AFAIK Natal was based on a previous system from MS that relied entirely on visual recognition. Of course it was really fucking expensive so maybe they went IR with Natal since now everything has distance sensors, even my vacuum cleaner. Anyways, about MOVE messing your "atmosphere", well using the wand thing as a flashlight and the other as a gun would kick ass in games like Doom3 or Alan Wake, and it could even flash red or blue when some ugly shit is about to happen, like Frodo's sword when orks were about to rape him.
I don't think anything has shown the move light ball to be all that bright. As well if you're going to play in a dark environment I'm sure they can town down the light/color since in a dark room the PS Eye won't have to work as hard to pick out the ball from the image.
um...unless the PSeye can do proper IR optometry the room's darkness will adversely affect the sensor if the lights are dim.
Not really, if anything it will work better. When you calibrate the Wiimote's and you see the Wiimote camera-eye-view the only thing it can see is the sensor bar. The same thing will apply to the Move. It only just needs to see the glow for it to work. Anything in the background will just be a distraction. Apparently the colour changes depending on the backlighting in your room (incandescent, flourescent, etc) which is actually pretty cool when you think about it.
Well the whole reason why they're using a color spectrum is because the Eye isn't capable of infrared, unlike the infrared receivers located on top of each wii remote. Sony's balls might be fancy but they're not as robust a solution as nintendo's when it comes to pin-pointing stuff. I'll give them the scaling though, the ball allows better relativity as a focal point vis-a-vis the Eye.
If it's that robust, how come it still works like shit though? If we are nit picking for the sake of it, the Wiimote really isn't that accurate, hence motion+ which doesn't rely on the sensor bar.
PSEye + Move requires light, yes. "Fortunately", the controller itself seems to generate whatever light it needs. But using it in the dark would certainly be a slight rave stick experience. You can do it, but you'll also have a glowing ping pong ball (or two... or eight) floating around in front of your face in a wide (distracting?) variety of colors. What I am curious about is how well the PS Eye is capable of differing between an actual controller and a different light generating object (nothing a color change on the controller shouldn't change or the motion input from the controller itself should be able to handle via a quick "did this move?" check.) Relying on the sensor bar is, again, entirely a design choice. You can do motion tracking, albeit a tad bit limited, without the use of the IR camera and the sensor bar, relying entirely on the tilt sensors in the Wii remote. There are plenty of games that do this. In fact, the majority of software that doesn't have a direct pointer on the screen does it this way and some games that do feature a pointer only feature it briefly to calibrate the tilt sensors pre-game start. What the Motion+ does is merely add another layer of sensors for more accurate motion tracking. Whether or not that additional data is used along with the IR camera + sensor bar is entirely up to the individual developer to decide.

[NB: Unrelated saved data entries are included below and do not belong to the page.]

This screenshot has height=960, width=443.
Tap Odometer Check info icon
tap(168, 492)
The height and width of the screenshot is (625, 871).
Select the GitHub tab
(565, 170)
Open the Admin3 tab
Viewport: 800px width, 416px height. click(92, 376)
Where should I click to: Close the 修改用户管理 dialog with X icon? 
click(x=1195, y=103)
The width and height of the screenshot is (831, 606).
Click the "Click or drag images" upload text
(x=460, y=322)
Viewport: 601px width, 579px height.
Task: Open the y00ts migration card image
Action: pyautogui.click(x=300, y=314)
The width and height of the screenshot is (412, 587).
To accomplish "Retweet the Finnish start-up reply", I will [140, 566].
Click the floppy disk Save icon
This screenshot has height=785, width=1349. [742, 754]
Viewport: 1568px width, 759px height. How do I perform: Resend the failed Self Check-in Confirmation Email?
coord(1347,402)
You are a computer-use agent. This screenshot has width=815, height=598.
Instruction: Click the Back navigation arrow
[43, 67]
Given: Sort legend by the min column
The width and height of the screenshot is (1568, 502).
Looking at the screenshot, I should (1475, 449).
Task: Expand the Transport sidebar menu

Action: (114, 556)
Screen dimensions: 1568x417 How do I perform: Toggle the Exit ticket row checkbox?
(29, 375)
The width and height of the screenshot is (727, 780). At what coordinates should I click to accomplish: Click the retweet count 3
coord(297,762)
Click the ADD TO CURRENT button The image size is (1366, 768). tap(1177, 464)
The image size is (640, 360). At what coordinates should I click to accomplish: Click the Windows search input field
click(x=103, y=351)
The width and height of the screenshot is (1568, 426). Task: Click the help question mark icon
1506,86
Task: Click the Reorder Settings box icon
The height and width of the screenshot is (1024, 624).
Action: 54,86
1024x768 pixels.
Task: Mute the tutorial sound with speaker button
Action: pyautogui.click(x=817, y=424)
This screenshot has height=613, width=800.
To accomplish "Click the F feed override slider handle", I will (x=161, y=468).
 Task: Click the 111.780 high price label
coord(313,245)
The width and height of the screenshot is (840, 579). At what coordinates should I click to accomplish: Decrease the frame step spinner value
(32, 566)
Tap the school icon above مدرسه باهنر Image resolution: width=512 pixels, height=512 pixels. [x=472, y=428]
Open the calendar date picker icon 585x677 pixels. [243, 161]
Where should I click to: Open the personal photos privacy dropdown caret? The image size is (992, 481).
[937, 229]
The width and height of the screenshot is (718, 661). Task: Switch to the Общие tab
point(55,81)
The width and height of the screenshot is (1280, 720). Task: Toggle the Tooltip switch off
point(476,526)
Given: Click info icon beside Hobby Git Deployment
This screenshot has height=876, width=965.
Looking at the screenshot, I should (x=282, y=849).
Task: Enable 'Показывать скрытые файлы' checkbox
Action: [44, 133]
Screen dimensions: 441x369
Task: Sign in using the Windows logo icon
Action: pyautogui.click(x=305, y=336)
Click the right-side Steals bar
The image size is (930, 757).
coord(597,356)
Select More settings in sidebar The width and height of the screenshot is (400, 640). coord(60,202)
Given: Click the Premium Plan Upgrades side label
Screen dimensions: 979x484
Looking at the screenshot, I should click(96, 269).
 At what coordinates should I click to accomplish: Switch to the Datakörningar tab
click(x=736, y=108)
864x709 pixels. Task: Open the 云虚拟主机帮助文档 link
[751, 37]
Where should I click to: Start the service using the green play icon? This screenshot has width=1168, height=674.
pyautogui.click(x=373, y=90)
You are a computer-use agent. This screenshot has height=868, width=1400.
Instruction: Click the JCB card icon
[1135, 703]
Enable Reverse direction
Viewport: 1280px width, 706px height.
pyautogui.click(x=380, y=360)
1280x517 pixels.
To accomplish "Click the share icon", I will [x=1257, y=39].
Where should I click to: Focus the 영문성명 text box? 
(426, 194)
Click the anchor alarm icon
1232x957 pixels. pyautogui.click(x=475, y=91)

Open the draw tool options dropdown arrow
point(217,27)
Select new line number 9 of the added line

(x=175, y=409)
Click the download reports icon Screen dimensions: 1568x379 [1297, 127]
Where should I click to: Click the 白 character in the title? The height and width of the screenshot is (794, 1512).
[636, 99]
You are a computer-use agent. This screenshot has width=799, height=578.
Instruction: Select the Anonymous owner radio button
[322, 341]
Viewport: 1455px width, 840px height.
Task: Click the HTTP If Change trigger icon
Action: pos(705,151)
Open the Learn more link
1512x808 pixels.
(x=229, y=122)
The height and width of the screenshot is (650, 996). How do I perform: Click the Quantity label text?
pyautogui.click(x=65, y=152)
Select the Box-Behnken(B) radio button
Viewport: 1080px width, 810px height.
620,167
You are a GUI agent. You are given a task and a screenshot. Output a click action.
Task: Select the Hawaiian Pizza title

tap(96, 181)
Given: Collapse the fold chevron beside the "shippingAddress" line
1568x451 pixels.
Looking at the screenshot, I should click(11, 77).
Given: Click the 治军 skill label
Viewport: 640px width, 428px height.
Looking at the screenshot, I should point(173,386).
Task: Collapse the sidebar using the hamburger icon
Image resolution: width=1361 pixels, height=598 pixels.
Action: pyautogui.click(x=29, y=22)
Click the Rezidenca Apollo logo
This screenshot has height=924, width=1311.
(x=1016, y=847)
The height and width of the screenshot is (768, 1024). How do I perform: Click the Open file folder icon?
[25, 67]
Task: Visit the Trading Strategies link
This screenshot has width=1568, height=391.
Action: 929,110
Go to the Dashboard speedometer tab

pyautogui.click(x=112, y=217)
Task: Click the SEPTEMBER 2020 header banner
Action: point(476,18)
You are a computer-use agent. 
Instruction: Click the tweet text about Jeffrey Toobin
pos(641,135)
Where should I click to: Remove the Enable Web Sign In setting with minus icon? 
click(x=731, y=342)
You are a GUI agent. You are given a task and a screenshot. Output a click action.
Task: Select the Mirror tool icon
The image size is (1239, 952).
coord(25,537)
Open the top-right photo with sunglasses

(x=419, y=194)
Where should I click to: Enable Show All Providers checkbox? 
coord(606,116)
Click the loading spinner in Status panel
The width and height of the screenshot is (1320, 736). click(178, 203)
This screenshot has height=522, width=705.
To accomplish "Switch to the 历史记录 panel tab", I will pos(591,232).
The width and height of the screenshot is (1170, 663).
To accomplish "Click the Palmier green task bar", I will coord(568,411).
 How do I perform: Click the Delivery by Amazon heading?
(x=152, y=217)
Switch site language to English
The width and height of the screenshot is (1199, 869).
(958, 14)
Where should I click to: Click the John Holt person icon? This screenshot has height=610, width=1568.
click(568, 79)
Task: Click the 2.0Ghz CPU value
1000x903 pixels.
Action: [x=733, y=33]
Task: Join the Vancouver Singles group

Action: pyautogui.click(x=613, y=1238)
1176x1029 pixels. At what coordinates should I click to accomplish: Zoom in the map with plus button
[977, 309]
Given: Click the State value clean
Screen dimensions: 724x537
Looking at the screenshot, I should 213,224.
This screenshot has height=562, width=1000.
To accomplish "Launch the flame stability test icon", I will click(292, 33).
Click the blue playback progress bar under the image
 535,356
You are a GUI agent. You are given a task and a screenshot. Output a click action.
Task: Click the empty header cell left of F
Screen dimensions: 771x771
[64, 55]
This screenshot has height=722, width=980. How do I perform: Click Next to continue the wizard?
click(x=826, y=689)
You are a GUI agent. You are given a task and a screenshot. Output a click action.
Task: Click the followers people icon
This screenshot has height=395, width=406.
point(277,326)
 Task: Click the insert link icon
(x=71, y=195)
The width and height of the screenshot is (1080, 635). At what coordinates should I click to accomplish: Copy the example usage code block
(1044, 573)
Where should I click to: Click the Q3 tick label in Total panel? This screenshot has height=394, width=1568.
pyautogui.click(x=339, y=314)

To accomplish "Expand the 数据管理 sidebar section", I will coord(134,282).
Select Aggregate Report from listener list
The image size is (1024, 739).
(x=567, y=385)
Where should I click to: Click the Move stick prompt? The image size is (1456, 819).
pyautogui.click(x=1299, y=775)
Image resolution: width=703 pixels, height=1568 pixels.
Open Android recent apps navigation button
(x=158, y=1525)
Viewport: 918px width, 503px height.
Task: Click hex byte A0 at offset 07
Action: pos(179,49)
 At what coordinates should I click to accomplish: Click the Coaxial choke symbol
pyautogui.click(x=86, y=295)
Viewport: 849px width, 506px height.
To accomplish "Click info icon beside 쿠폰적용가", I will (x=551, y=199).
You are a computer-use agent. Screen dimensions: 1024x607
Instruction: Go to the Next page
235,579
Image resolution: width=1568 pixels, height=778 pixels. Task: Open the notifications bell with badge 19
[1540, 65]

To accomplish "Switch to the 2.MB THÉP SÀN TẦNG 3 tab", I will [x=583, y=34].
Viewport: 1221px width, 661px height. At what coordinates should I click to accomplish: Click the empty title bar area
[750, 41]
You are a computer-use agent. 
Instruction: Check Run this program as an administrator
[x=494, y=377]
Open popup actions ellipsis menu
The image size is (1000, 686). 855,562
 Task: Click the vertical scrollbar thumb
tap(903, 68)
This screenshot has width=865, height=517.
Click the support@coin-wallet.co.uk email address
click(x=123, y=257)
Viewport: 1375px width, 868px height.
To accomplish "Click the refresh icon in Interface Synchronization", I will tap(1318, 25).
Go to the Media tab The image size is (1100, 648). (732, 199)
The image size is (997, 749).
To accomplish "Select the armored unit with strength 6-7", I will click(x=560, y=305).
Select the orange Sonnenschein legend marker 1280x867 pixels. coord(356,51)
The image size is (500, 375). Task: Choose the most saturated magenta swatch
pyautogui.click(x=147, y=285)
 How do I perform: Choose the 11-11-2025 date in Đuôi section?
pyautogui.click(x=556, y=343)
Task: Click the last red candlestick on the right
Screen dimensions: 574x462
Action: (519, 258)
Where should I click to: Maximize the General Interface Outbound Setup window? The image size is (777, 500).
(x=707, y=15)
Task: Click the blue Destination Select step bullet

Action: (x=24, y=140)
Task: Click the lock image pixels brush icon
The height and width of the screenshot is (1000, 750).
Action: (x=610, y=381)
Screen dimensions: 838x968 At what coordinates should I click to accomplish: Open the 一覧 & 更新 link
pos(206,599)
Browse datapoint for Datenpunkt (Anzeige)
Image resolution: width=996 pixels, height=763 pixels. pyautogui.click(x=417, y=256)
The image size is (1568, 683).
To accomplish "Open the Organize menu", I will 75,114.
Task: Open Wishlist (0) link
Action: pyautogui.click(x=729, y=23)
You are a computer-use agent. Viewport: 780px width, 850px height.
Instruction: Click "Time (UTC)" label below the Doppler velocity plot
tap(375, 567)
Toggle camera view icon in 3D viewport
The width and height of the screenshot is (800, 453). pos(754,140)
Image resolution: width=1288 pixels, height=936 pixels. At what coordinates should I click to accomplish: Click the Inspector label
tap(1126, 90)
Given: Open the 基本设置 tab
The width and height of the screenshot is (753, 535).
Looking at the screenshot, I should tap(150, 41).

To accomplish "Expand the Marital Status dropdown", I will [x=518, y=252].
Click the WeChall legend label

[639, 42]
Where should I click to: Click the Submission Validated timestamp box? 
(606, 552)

keep in mind that the accuracy of the Wii Remote is not the issue here, it's the clarity and consistency of the optical signal. Practically this means less error correction and need to compensate, since the basic idea (Infrared) is one that covers most areas pretty well.
The frequency of the light doesn't make any difference to the device, otherwise in the daytime, you know when the sun is pumping out all that IR light the Wiimote wouldn't work. They just use IR as it's less obtrusive to the end user. Something Sony can't really do without forcing you to buy another camera just for IR. I already have 2 PSEye's, I don't want another.
well what do u know..it doesnt! daylight really screws with the IR sensor on the Wii if it's anything that catches its attention.
I have to agree on that daylight thing with the Wii remote. The Wii remotes work perfectrly fine in pitch black or bright shinning sun. I'm now a 360 gamer but had good fun with my Wii when I had one. Never ever had a problem with the remote not being reconized. yakumo
http://www.nintendo.com/consumer/systems/wii/en_na/settingsSensorBar.jsp Sony won't have THIS^ problem, but they have a more dynamic range of sensors (ie colours) instead of a single infrared light, which puts the probability rate of error quite high if not handled correctly.
Depends what res the PS3 camera is put into (it has a 120hz mode but at a low res) and the fact the system controls the color of the ball lets it adjust the colors to something it finds to have less troubles with. It will be able to self correct it self during calibration.
The Move has motion sensors which help calibration. It's eyetoy visual tracking and motion detection via blue tooth.